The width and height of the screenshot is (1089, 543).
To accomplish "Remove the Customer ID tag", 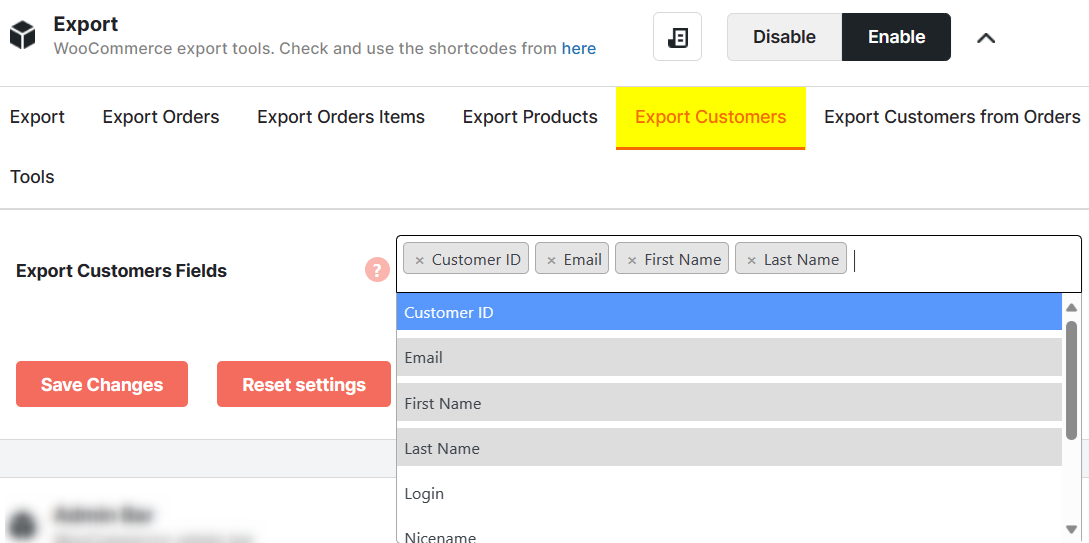I will 420,260.
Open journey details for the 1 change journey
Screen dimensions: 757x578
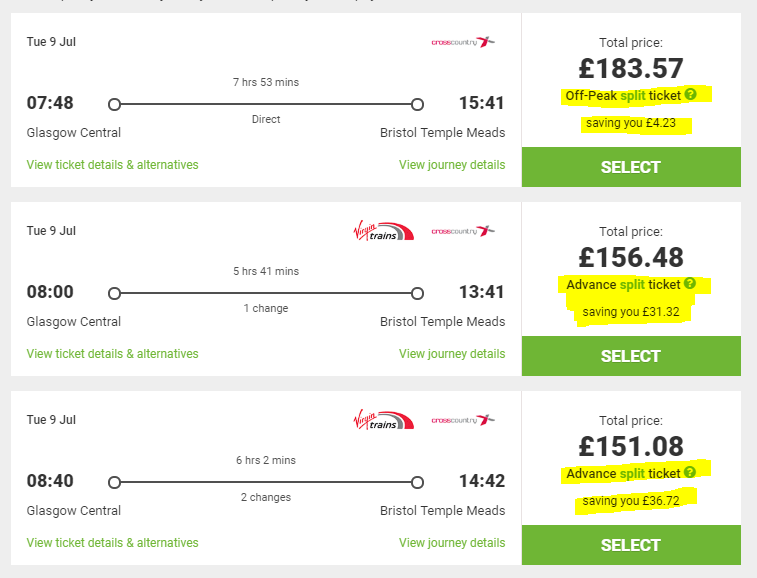(452, 353)
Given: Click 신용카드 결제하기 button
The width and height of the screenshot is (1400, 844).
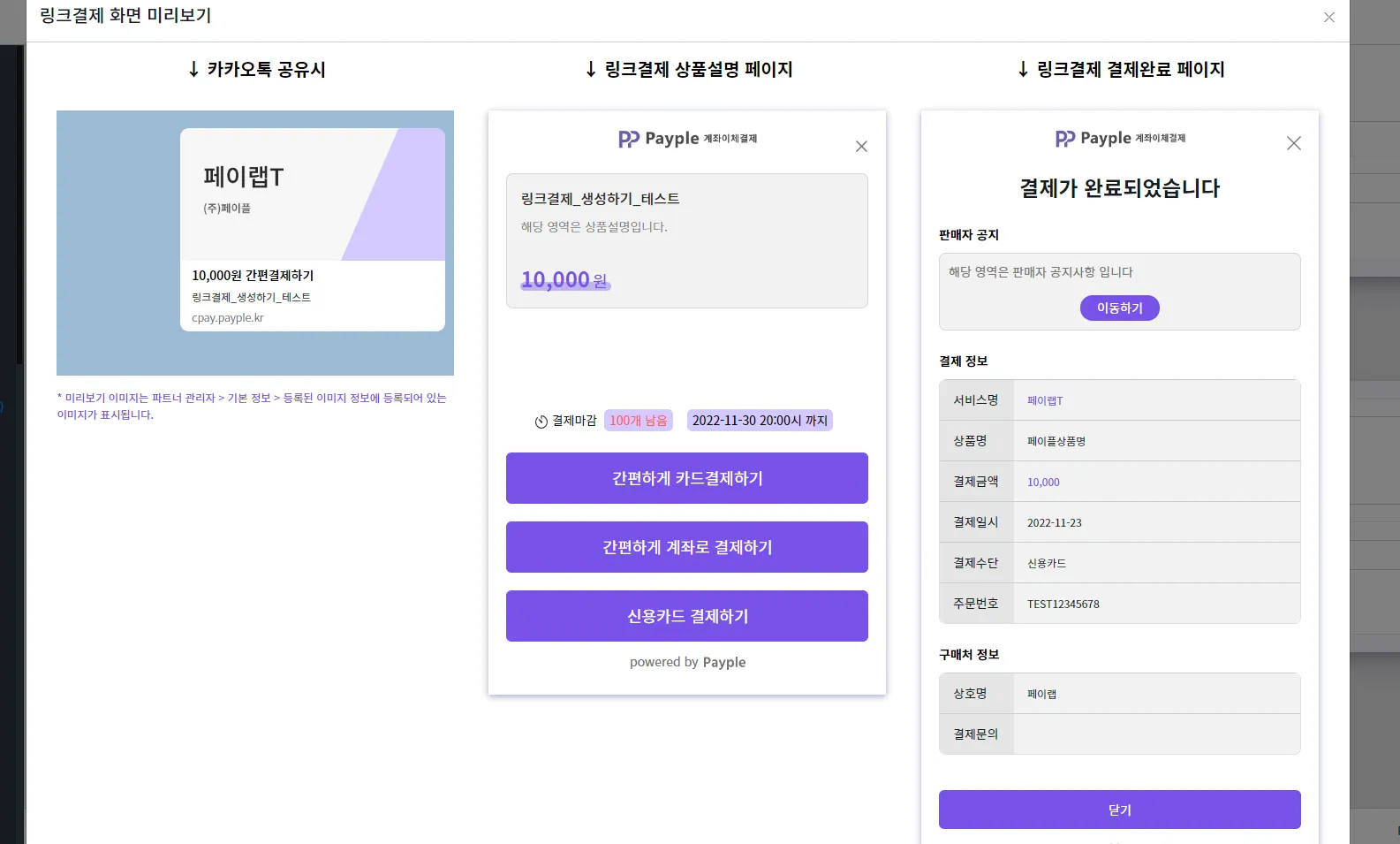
════════
#### TASK DETAILS:
Copy the data from the line with "Open journey details for the 1 change journey" up to and including the last line, substituting "link" for "button" and changing nothing else. Omit the pictures from your copy.

#### RESPONSE BELOW:
Open journey details for the 1 change journey
Screen dimensions: 757x578
(452, 353)
Given: Click 신용카드 결제하기 link
The width and height of the screenshot is (1400, 844).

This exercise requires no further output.